Max Ferguson — Whistling for Owls


Looking at a photograph of something that has passed is a peculiar thing. In doing so, we are able to bring whatever it is into the present, abruptly and with such clarity that the past seems no longer over there but here and now. It is as if, through an image alone, we can delay the passing of something and reanimate it endlessly at will. Yet for all this allure, for the promise of control over time, a photograph of something passed also reminds us of its absence, simultaneously and often painfully. As Roland Barthes wrote of the punctum (the acute and personal effect that a photograph has on the viewer) — it “bruises me”. This capacity to wound is born out of the duality of presence and absence in images, a capacity made even more potent by the fact that it can arise from something as trivial as a piece of paper or a handful of pixels.

Whistling for Owls – the debut book by Max Ferguson and his new imprint Oval Press – is a book of photographs that speaks to this idea of presence and absence. Of course, the same could be said of all images, but in each of Ferguson’s photographs there is a palpable feeling he has found something in front of the lens that affects, evokes, bruises. This feeling doesn’t derive from anything specific in the photographs as such, but precisely because they cast aside the specific. They are simple images of ordinary places and objects, images that reside in the general, the everyday. A chair left slightly away from the table. A whitewashed window. Teacups wrapped in newspaper. Yet in choosing such prosaic moments from the infinite number of moments, Ferguson hints, albeit obliquely, that he has seen and felt something in them that we cannot. He has redacted these moments; singled them out and given them meaning through the very act of erasing the world around them. In this way, looking through Whistling for Owls is like peering through frosted glass; aware that there is something on the other side but unable to see it clearly. Whilst for us the chair is only a chair, for Ferguson it is someone’s chair, the window is that window, the teacups are her teacups. Each becomes a token of absence, made present through images and revisited over and over through the pages of a book. In turn, I wonder what Ferguson has lost.

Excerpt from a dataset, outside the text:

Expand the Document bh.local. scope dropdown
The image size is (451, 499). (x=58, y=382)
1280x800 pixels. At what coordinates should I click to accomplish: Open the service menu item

There are two more things in Whistling for Owls that make this feeling of presence and absence inescapable. First are the photographs themselves; understated and hushed, each possessing a tenderness that comes from knowing a place intimately and completely. Such places can be physical – a childhood garden or a family kitchen – but they can also be psychological. Memories are one such place; a reservoir of moments that have been played, paused, rewound and played again without end in our own private cinema. In Whistling for Owls, there is an acute sense that Ferguson has traversed both kinds of places, driven by the pervasive stillness of his photographs and by the palette of muted colours and endless greys that manifest the feeling of nearness and distance.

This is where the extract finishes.